Brief: Though the records contain pictures, copy none of them; repeat exactly the lines from the one with "The height and width of the screenshot is (1181, 1576)." to the end.

Records for the task:

┏━━

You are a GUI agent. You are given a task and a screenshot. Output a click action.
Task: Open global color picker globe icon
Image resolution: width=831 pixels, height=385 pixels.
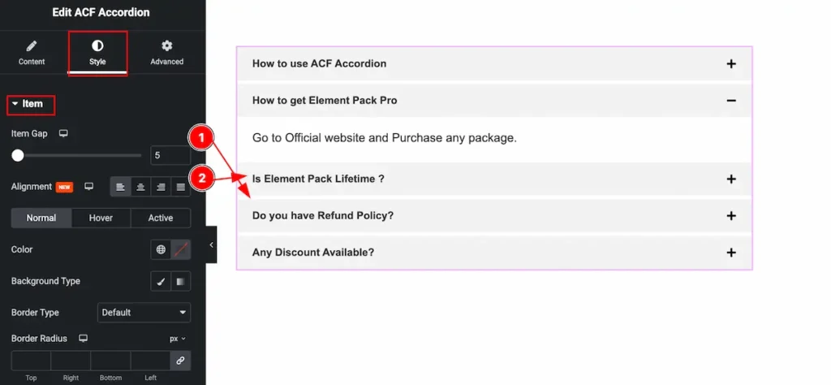(161, 250)
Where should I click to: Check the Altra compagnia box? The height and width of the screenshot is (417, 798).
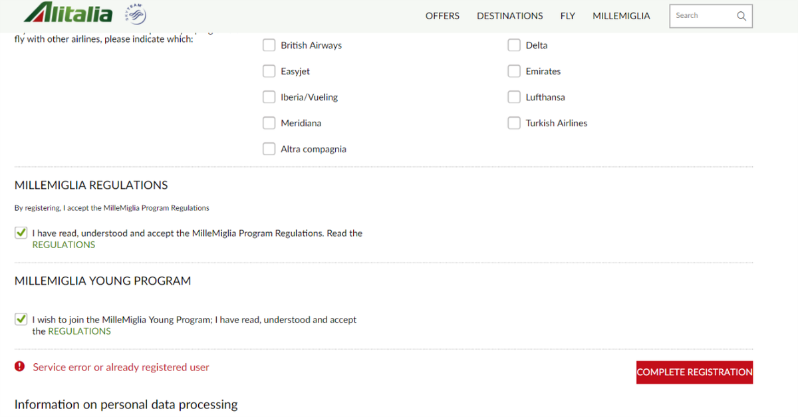[269, 149]
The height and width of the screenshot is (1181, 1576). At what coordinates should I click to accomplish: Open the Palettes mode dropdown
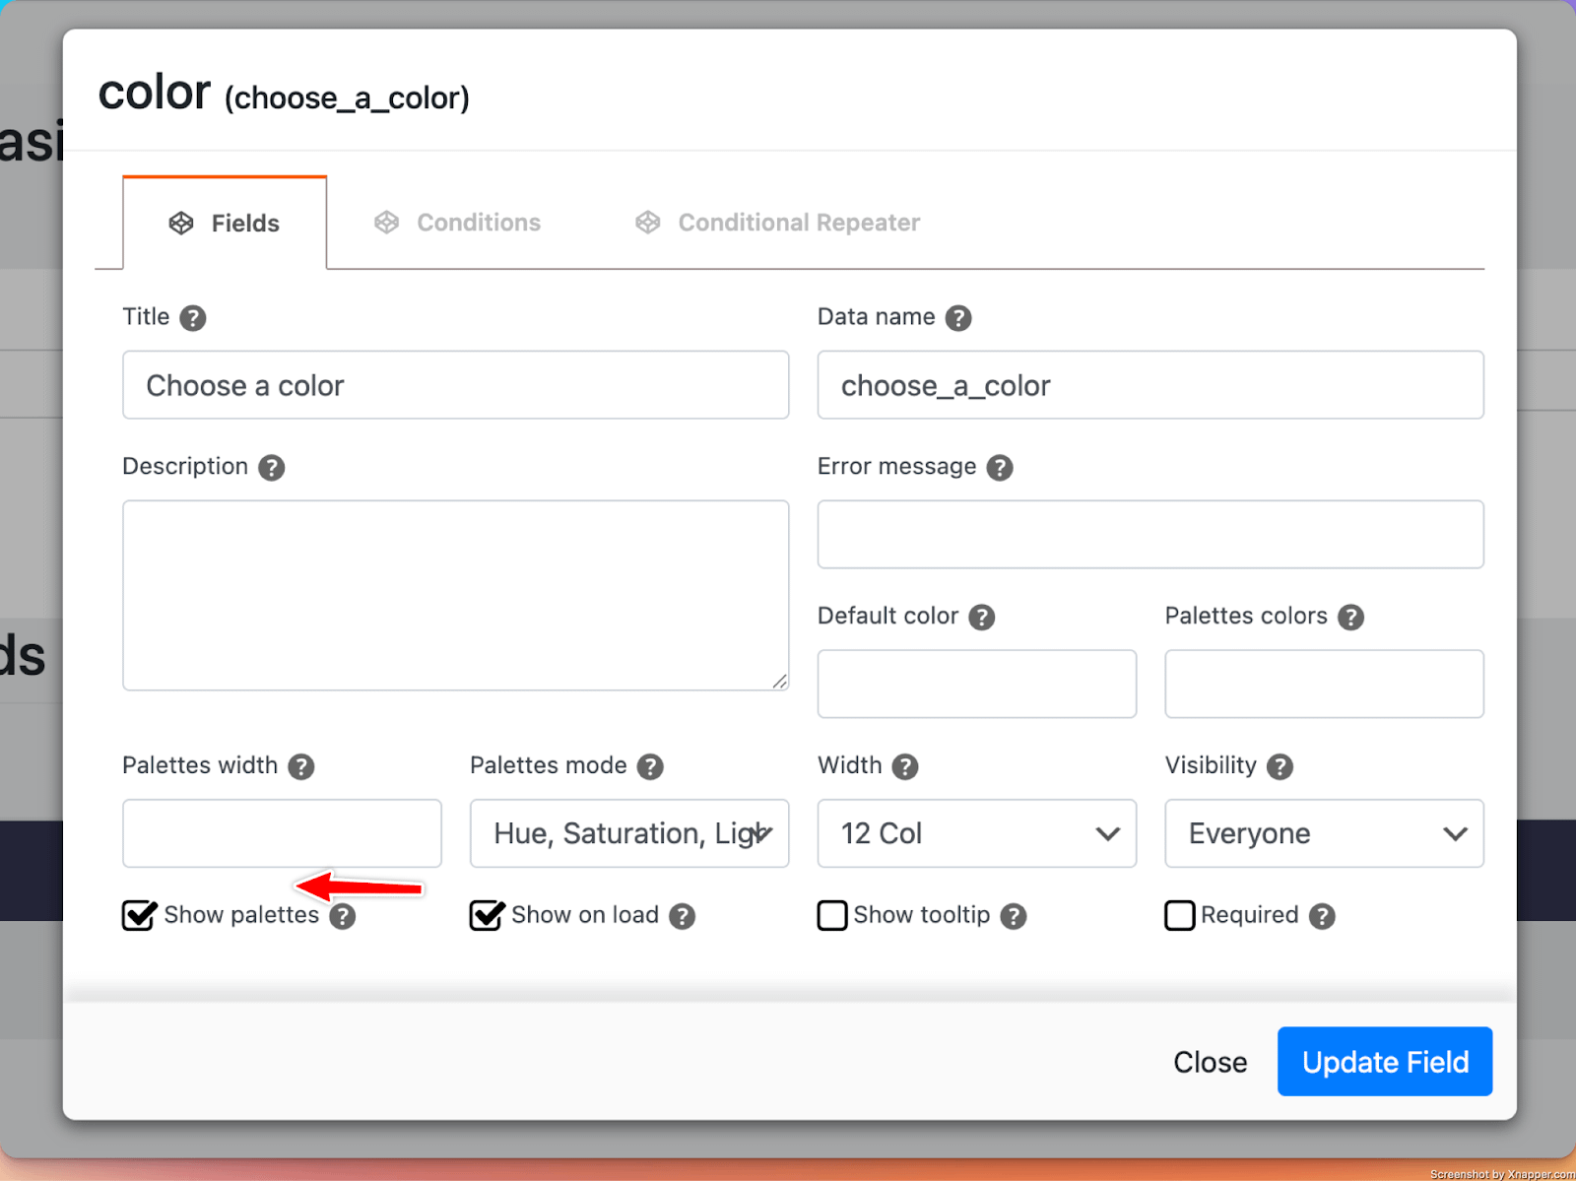[629, 833]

┗━━

Exercise result:
The height and width of the screenshot is (1181, 1576). At what coordinates should I click to accomplish: Open the Palettes mode dropdown
[629, 833]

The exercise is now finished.